Copy the data below verbatim, line for line.

▸ PROVIDED MATERIAL:
------------------------------------------------------------

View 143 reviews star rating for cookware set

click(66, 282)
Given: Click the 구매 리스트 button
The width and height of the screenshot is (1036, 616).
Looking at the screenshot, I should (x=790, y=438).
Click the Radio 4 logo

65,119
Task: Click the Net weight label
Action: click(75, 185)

------------------------------------------------------------

▸ FINAL RESULT:
View 143 reviews star rating for cookware set

click(66, 282)
Given: Click the 구매 리스트 button
The width and height of the screenshot is (1036, 616).
Looking at the screenshot, I should (x=790, y=438).
Click the Radio 4 logo

65,119
Task: Click the Net weight label
Action: click(75, 185)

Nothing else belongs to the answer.